CanLex
The CanLII user group tour came to Calgary last night. It was a great opportunity for us westerners to see what is coming down the pike from the innovators at LexUM. Simon live blogged from the TO meeting and of course CanLII is often discussed here at Slaw, but I want to revisit one part of the new services currently in beta – CanLEX.
CanLEX is a a website which hosts some open APIs (application programming interface) that give tools for, among other things, automating links to the CanLII Reflex citator within a users documents.
The Reflex-API allows you to hyperlink your documents to legal information freely published on CanLII. By automatically adding hyperlinks to case law and legislation available online, the Reflex-API provides the ability to quickly identify and access the legal sources to which your documents refer. Unlike similar products available on the market, the Reflex-API links to freely accessible content, thus its consultation requires no subscription from users.
There are many options for using the process. Pierre-Paul Lemyre demonstrated pushing up a copy of a whole document, or a piece of text, to a secure, encrypted server which runs the API then returns the linked document as a result. There is also the ability to integrate the Reflex API into your own architecture. A very nice toolbar is available for Word 2007 users. CanLII is not storing user information, but rather processing and returning it with appropriate security protocols so confidentiality of the document contents is not a concern.

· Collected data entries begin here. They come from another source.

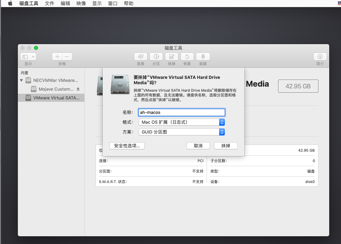Eject the Mojave Custom volume
Screen dimensions: 341x244
[78, 89]
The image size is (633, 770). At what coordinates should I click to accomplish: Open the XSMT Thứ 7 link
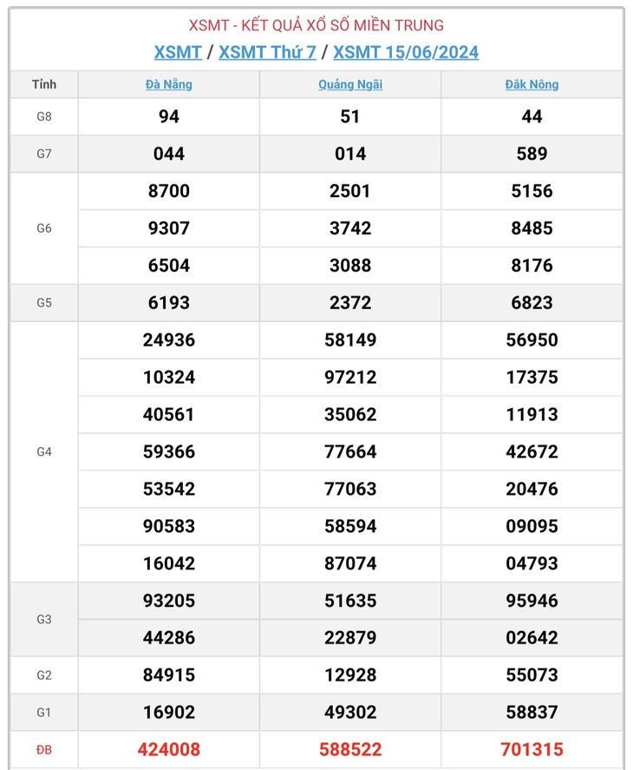click(x=267, y=52)
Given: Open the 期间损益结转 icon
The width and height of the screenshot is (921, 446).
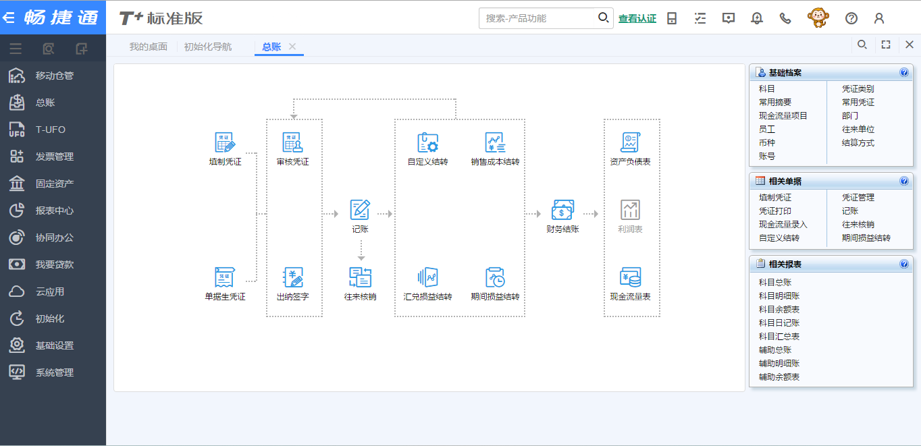Looking at the screenshot, I should point(495,277).
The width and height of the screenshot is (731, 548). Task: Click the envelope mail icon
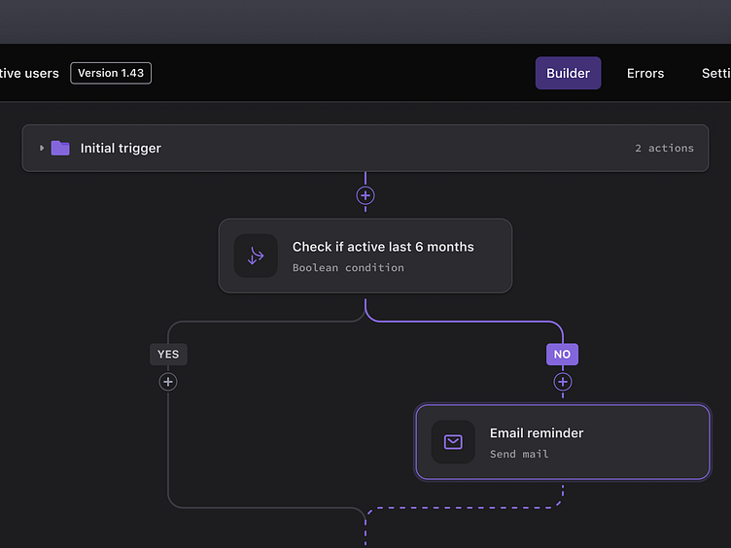point(453,442)
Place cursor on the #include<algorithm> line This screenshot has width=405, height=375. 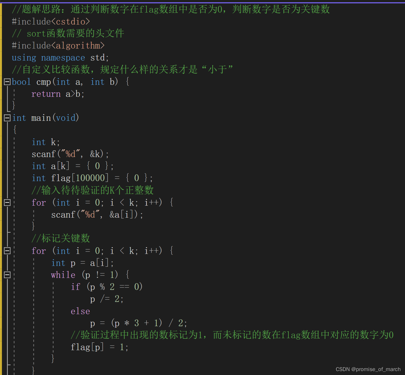[x=58, y=45]
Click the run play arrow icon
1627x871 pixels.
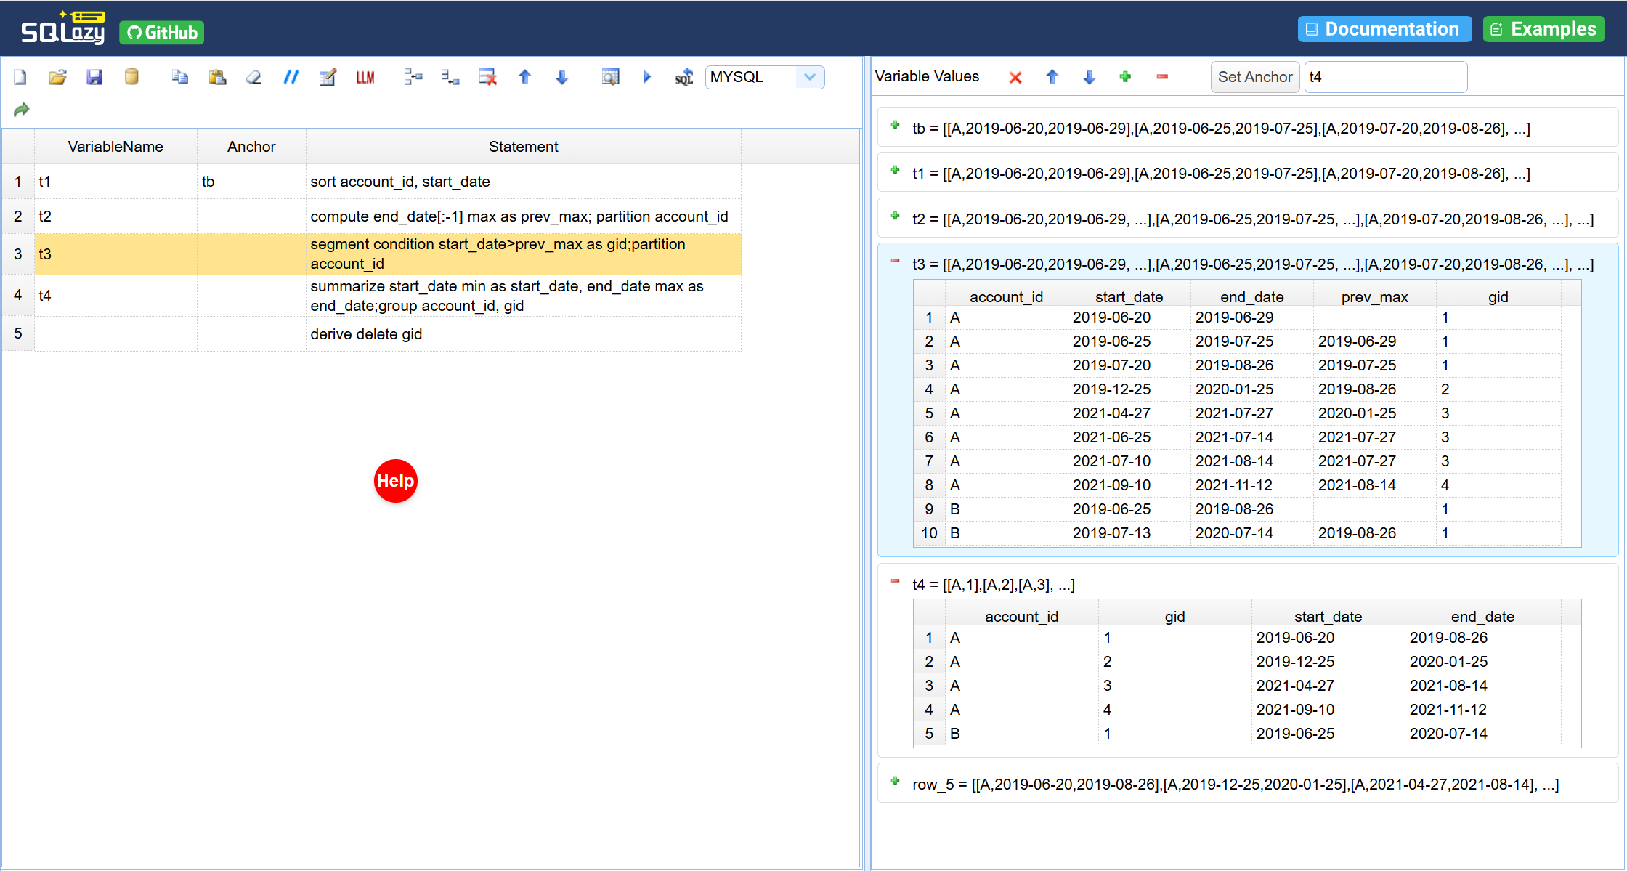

Similar citation linking tools have been offered by commercial legal publishers. Carswell offers CiteLink Canada and LexisNexis offers Quickfind with Autolink. These tools offer links back to the service which provides the application for no charge, but requires an account and in a firm, might invoke a client disbursement each time a case is linked to from a document.
Congratulations to CanLII for this latest round of innovations. I am looking forward to the official release.